Collection entries:

◆ ◆ ◆

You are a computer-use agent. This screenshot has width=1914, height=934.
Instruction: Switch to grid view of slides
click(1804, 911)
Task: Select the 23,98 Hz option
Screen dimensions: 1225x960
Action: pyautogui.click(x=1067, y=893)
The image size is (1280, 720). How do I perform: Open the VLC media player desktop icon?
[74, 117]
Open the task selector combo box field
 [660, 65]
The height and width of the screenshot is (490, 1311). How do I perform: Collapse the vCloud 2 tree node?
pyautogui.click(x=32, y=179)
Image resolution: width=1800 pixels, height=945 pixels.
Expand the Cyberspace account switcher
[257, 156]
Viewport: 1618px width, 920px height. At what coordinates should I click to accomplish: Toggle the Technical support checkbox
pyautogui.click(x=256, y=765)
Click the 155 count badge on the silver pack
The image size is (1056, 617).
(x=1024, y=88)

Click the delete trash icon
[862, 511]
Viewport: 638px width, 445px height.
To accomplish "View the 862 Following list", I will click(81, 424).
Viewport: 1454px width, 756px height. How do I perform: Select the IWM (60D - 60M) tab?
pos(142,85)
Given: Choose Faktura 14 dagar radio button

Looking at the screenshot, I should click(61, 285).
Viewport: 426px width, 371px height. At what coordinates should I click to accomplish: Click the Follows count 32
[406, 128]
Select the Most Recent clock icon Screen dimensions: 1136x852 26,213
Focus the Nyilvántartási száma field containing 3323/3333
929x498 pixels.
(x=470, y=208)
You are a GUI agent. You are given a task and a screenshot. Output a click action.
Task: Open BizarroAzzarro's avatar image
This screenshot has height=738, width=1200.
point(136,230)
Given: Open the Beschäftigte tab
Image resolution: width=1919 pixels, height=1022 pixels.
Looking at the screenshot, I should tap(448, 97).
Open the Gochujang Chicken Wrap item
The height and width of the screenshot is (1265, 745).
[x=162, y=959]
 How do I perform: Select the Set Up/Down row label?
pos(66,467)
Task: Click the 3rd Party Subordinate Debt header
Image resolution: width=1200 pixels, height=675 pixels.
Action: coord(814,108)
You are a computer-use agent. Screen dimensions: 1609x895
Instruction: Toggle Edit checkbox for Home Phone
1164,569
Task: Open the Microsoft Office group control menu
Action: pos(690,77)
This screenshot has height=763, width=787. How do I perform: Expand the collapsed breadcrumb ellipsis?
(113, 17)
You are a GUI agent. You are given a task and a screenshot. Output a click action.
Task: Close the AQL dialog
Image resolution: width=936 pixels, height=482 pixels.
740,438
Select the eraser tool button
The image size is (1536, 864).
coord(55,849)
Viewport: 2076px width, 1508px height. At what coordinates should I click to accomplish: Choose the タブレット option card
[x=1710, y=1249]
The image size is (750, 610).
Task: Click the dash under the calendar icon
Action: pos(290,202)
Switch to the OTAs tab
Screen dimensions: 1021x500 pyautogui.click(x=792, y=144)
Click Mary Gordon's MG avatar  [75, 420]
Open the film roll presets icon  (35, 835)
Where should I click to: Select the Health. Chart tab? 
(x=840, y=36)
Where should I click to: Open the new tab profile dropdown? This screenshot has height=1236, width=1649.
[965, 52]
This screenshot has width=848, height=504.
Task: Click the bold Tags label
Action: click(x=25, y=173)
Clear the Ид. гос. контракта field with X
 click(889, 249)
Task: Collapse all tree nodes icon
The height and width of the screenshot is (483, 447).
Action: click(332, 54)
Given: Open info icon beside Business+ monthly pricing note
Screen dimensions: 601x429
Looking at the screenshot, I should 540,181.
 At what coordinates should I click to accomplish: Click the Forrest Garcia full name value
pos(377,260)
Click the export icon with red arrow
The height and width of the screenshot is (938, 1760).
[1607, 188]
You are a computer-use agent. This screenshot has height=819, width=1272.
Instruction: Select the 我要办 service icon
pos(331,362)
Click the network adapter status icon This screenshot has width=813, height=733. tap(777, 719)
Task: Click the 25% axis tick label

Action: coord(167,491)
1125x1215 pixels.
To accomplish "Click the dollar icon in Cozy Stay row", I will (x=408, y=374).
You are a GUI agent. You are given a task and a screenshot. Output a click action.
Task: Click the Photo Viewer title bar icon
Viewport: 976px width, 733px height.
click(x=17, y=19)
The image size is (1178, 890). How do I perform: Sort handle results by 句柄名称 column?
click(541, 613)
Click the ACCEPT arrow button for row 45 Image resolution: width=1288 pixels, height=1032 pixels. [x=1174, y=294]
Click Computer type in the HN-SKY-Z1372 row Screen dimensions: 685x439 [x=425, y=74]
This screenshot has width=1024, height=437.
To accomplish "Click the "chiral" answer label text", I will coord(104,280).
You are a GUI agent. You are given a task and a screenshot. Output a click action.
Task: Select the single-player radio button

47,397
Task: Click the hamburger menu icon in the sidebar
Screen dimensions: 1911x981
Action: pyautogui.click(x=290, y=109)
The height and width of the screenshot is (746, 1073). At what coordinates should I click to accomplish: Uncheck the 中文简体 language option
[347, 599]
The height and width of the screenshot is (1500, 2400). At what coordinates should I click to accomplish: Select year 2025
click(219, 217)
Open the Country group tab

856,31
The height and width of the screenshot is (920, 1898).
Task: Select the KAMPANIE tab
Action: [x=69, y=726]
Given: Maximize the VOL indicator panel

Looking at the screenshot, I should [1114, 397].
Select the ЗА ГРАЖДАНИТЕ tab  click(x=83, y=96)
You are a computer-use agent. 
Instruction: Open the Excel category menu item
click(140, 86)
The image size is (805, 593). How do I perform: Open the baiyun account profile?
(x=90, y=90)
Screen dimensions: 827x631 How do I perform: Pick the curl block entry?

◆ ◆ ◆

### Description of the task
Go through the data and return each line where the word "will" appears.

### Exercise answer
To accomplish "View the 862 Following list", I will click(81, 424).
To accomplish "Click the dollar icon in Cozy Stay row", I will (x=408, y=374).
To accomplish "Click the "chiral" answer label text", I will coord(104,280).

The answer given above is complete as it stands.